The returning sun of spring was but the harbinger of new woes for war-stricken Europe. England, being essentially a maritime power, could render Frederic but little assistance in troops; but the cabinet of St. James was lavish in voting money. Encouraged by the vigor Frederic had shown, the British cabinet, with enthusiasm, voted him an annual subsidy of three million two hundred and fifty thousand dollars.
Austria was so exhausted in means and in men, that notwithstanding the most herculean efforts of the queen, it was not until April of the year 1758 that she was able to concentrate fifty thousand men in the field, with the expensive equipments which war demands. Frederic, aided by the gold of England, was early on the move, and had already opened the campaign by the invasion of Moravia, and by besieging Olmutz.
The summer was passed in a series of incessant battles, sweeping all over Germany, with the usual vicissitudes of war. In the great battle of Hockkirchen Frederic encountered a woful defeat. The battle took place on the 14th of October, and lasted five hours. Eight thousand Austrians and nine thousand Prussians were stretched lifeless upon the plain. Frederic was at last compelled to retreat, abandoning his tents, his baggage, one hundred and one cannon, and thirty standards. Nearly every Prussian general was wounded. The king himself was grazed by a ball; his horse was shot from under him, and two pages were killed at his side.

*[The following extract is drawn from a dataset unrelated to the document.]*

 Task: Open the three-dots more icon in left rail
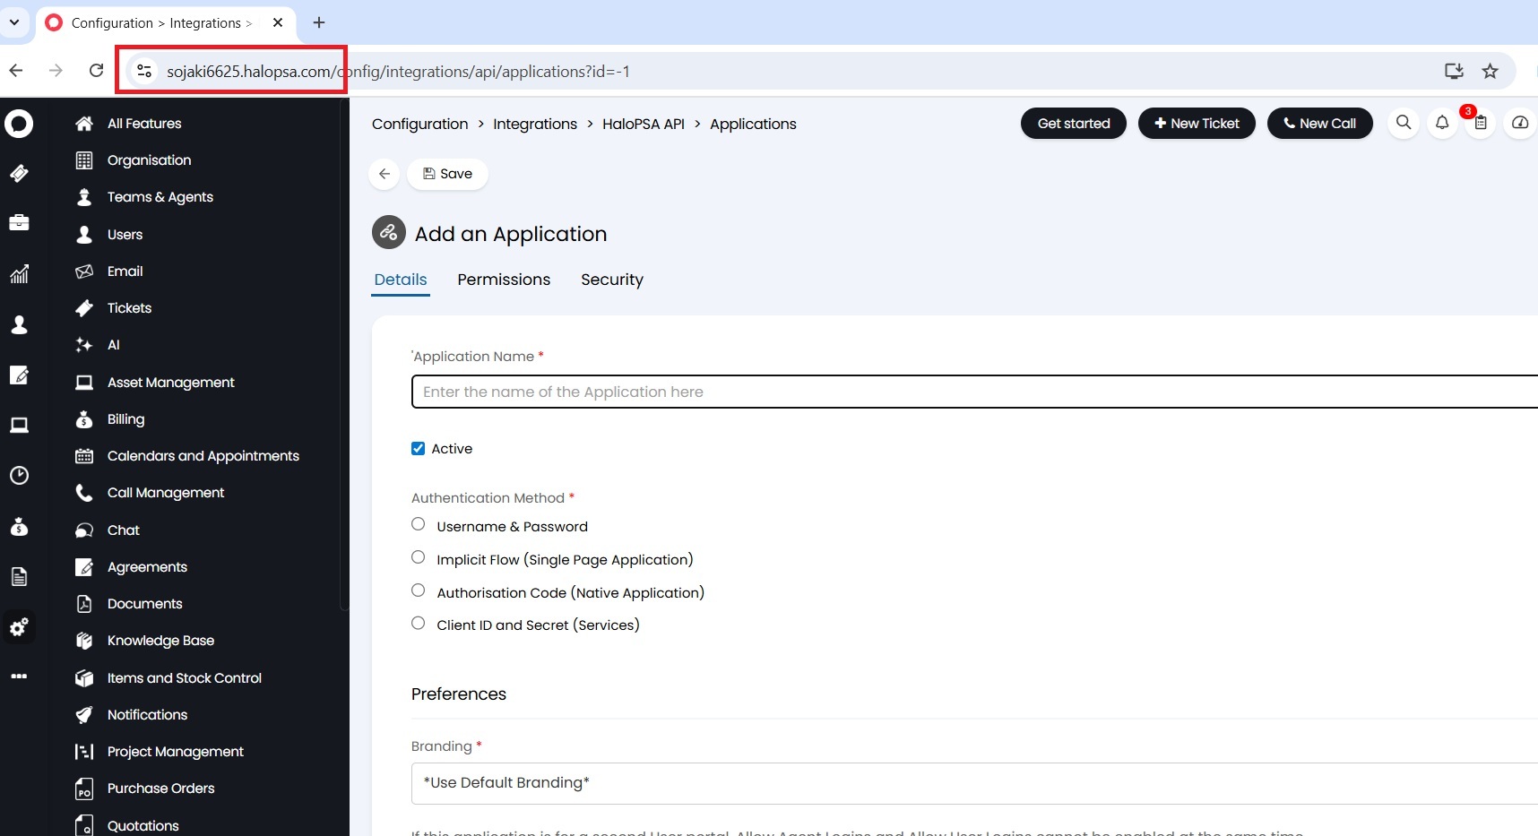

Again Vienna blazed with illuminations and rang with rejoicing, and the queen liberally dispensed her gifts and her congratulations. Still nothing effectual was accomplished by all this enormous expenditure of treasure, this carnage and woe; and again the exhausted combatants retired to seek shelter from the storms of winter. Thus terminated the third year of this cruel and wasting war.
The spring of 1759 opened brightly for Maria Theresa. Her army, flushed by the victory of the last autumn, was in high health and spirits. All the allies of Austria redoubled their exertions; and the Catholic States of Germany with religious zeal rallied against the two heretical kingdoms of Prussia and England. The armies of France, Austria, Sweden and Russia were now marching upon Prussia, and it seemed impossible that the king could withstand such adversaries. More fiercely than ever the storm of war raged. Frederic, at the head of forty thousand men, early in June met eighty thousand Russians and Austrians upon the banks of the Oder, near Frankfort. For seven hours the action lasted, and the allies were routed with enormous slaughter; but the king, pursuing his victory too far with his exhausted troops, was turned upon by the foe, and was routed himself in turn, with the slaughter of one half of his whole army. Twenty-four thousand of the allies and twenty thousand Prussians perished on that bloody day.
Frederic exposed his person with the utmost recklessness. Two horses were shot beneath him; several musket balls pierced his clothes; he was slightly wounded, and was rescued from the foe only by the almost superhuman exertions of his hussars. In the darkness of the night the Prussians secured their retreat.